Она рассмеялась, опять закурила, затягиваясь порывисто, жадно:

— Ну, увела чужая девочка мальчика у моей подруги, та говорит: «Наташа, что делать?» Я иду и наказываю. Девочку. Или мальчика. Кто больше виноват, того и наказываю.

— То есть, — допытывался я, — вам каждый раз было точно известно, что надо делать? Бить. И кто виноват больше. Мальчик или девочка. Вы не испытывали никогда сомнений?

— Нет, — ответила она.

— Из чего же рождалась эта уверенность что надо делать и кого именно надо…

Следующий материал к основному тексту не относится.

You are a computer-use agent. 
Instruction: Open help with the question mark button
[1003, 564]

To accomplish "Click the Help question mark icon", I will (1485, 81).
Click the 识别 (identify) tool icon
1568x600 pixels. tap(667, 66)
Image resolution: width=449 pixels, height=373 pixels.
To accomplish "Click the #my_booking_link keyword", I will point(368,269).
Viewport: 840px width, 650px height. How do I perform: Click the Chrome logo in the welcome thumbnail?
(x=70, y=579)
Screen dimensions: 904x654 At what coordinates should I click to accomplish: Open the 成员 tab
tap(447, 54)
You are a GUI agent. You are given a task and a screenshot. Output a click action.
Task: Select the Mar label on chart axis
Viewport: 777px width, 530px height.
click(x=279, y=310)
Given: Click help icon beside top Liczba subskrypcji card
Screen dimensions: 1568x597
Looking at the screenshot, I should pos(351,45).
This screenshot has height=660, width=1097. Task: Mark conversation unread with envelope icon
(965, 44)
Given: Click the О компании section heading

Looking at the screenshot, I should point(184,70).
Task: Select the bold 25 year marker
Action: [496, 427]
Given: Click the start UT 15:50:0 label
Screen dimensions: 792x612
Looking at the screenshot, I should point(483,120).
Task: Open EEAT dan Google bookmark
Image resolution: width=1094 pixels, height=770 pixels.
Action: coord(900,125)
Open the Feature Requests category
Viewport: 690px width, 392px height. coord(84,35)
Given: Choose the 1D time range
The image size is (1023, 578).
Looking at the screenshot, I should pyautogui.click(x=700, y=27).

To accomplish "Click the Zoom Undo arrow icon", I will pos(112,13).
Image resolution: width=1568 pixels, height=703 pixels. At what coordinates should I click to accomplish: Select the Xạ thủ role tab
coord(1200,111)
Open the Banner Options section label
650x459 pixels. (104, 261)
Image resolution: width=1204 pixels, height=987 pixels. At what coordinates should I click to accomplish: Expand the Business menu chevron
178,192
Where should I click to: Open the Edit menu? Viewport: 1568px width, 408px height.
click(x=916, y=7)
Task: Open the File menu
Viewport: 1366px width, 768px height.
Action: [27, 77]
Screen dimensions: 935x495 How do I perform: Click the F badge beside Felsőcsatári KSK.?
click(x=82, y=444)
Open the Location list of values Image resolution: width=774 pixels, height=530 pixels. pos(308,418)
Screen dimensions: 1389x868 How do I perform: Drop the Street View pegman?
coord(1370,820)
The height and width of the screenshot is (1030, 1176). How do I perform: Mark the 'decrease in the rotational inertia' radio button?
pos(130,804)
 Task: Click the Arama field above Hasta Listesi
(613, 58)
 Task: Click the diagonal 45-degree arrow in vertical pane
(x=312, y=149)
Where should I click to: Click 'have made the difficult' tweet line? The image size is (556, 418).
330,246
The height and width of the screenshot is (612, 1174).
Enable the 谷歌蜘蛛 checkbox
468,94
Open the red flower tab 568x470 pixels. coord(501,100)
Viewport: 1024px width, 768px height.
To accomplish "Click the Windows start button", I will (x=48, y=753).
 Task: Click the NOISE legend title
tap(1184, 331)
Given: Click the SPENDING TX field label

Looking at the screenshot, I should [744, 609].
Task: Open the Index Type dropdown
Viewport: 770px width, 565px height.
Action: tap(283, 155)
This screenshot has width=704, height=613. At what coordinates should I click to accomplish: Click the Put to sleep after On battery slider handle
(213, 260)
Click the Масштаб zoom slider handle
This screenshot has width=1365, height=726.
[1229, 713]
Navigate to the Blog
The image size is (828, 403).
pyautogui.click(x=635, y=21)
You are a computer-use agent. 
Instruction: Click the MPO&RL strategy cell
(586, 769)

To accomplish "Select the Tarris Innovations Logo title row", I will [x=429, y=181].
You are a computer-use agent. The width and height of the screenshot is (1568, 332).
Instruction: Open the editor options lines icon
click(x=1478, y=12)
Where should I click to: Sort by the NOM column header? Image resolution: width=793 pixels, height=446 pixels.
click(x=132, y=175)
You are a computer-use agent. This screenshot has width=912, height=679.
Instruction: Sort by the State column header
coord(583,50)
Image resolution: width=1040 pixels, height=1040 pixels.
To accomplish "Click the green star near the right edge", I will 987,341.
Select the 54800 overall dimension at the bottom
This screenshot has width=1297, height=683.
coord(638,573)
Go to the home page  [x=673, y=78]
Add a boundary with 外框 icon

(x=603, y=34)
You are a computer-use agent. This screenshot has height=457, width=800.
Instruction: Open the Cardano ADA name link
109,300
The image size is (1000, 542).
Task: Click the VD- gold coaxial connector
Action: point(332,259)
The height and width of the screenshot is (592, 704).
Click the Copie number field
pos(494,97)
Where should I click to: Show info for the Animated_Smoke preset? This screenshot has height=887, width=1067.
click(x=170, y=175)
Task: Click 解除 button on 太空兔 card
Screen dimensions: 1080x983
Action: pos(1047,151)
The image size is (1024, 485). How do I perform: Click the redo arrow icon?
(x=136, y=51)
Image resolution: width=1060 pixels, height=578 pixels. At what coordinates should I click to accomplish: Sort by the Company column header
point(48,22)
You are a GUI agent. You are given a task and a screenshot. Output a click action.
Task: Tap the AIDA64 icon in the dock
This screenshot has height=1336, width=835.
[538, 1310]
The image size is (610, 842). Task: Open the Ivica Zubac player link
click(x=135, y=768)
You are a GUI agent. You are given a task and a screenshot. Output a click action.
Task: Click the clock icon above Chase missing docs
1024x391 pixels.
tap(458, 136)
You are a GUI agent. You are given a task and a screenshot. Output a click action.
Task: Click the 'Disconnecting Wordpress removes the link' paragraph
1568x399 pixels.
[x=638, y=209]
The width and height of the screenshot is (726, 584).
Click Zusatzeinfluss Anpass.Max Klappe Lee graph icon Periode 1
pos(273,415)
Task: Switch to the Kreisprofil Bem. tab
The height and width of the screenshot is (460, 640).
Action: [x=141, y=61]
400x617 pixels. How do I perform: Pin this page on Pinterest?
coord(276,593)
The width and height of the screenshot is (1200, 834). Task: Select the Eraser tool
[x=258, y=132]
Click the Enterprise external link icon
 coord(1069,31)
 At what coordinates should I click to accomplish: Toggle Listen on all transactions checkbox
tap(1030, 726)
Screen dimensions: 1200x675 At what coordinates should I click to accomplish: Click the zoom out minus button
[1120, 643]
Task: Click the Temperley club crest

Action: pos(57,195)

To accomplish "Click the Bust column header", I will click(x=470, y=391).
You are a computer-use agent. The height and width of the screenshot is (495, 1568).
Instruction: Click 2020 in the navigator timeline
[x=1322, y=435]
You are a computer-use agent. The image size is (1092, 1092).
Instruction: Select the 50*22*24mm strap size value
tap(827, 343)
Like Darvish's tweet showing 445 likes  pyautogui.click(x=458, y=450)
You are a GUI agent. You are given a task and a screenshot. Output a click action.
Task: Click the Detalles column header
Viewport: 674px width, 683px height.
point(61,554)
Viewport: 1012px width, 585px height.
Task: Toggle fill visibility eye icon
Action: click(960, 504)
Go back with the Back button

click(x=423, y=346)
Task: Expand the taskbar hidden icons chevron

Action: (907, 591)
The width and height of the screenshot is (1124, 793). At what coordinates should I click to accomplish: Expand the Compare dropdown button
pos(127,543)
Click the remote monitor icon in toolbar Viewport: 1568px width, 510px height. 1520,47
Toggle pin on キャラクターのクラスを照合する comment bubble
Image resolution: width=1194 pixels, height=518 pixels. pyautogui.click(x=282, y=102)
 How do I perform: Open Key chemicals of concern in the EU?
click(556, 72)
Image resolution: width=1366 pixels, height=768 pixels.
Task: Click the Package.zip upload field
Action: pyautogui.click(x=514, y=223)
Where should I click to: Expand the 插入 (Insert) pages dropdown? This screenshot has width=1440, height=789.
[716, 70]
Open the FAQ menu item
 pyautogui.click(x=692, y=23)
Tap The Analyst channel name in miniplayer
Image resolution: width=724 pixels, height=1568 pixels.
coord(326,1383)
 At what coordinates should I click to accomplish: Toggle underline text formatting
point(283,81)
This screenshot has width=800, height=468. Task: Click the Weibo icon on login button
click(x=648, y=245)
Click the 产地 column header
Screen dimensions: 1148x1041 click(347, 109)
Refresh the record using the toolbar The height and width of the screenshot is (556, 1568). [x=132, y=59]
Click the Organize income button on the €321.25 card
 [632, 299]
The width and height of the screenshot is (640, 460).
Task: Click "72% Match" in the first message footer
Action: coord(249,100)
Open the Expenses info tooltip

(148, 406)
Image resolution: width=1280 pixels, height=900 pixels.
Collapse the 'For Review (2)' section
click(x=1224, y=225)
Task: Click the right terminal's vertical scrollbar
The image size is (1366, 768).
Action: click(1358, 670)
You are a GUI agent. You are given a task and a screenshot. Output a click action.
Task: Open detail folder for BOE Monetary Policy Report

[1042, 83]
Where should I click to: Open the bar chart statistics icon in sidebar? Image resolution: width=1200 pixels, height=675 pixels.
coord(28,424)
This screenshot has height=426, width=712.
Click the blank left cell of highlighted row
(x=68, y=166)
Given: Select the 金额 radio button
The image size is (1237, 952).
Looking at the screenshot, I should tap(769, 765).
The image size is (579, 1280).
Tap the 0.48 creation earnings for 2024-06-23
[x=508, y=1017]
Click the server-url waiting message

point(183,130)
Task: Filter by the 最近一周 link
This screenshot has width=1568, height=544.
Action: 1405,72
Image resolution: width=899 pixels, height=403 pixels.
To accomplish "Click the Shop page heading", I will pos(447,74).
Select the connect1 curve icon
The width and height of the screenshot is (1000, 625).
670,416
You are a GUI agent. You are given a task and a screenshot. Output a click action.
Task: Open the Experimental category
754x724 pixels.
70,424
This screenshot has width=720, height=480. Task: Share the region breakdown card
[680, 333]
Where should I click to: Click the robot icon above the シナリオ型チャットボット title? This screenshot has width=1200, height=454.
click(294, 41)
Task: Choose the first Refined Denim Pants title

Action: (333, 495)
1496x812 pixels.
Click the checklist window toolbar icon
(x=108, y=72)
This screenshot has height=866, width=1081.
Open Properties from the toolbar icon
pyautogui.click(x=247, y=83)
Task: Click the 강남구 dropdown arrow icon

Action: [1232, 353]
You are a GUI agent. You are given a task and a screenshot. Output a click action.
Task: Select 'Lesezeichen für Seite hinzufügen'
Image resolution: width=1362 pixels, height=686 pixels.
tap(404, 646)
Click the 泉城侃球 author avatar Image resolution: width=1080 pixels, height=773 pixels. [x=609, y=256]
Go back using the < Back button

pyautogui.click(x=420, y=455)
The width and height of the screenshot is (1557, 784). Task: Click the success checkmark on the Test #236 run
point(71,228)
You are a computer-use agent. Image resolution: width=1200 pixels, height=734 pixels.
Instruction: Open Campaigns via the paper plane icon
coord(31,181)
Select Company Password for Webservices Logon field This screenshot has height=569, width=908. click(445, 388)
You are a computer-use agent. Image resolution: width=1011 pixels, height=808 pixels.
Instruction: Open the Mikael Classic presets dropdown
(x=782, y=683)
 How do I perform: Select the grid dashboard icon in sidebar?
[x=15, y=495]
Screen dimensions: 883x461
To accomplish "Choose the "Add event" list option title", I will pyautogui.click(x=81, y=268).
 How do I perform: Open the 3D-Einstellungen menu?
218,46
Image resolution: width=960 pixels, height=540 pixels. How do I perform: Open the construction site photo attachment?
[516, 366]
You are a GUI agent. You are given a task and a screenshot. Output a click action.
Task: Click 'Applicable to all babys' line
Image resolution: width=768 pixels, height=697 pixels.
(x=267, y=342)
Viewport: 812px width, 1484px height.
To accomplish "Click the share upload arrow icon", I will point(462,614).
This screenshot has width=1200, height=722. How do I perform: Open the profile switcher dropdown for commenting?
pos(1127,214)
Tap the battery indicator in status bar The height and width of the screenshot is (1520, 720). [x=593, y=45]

— Из любви к подругам, — не дала она договорить мне, заметно волнуясь, — из чувства… чувства, — она искала слово, — из чувства справедливости!

— А когда, если это бывало, у вас самой уводили, вы били особенно сильно или не били вовсе?

Она рассмеялась опять.

— А у меня и не было мальчика тогда. Я… я… ну, у меня первый сейчас — Андрей. Он меня ждет… — В лице ее мелькнуло удивление. — Уже двенадцать месяцев. Он ходит ко мне домой и сидит с мамой. Сидит, пишет мама, и молчит, а мне в письме объяснил: «Я хочу дышать воздухом, в котором ты жила, видеть вещи, с которых ты стряхивала пыль, я хочу…» — Она посмотрела на меня с диковатым изумлением, точно не понимая и того, зачем Андрей ходит сейчас к ней домой и зачем она мне рассказывает об этом. Но остановиться она уже не могла: — Он добился, чтобы нам дали увидеться, ведь нельзя, не муж, а добился. А начальница, когда вела меня, говорит: «Чтобы без поцелуев». А я: «Не дадите поцеловаться — не пойду, уж лучше вовсе не видеть». Разрешили. Они добрые тут. Поцеловались, начальница отвернулась, он сел и уставился на меня, как на икону. Мама потом написала — вечером в тот же день ходил под нашими окнами в темноте… — Она задохнулась, умолкла.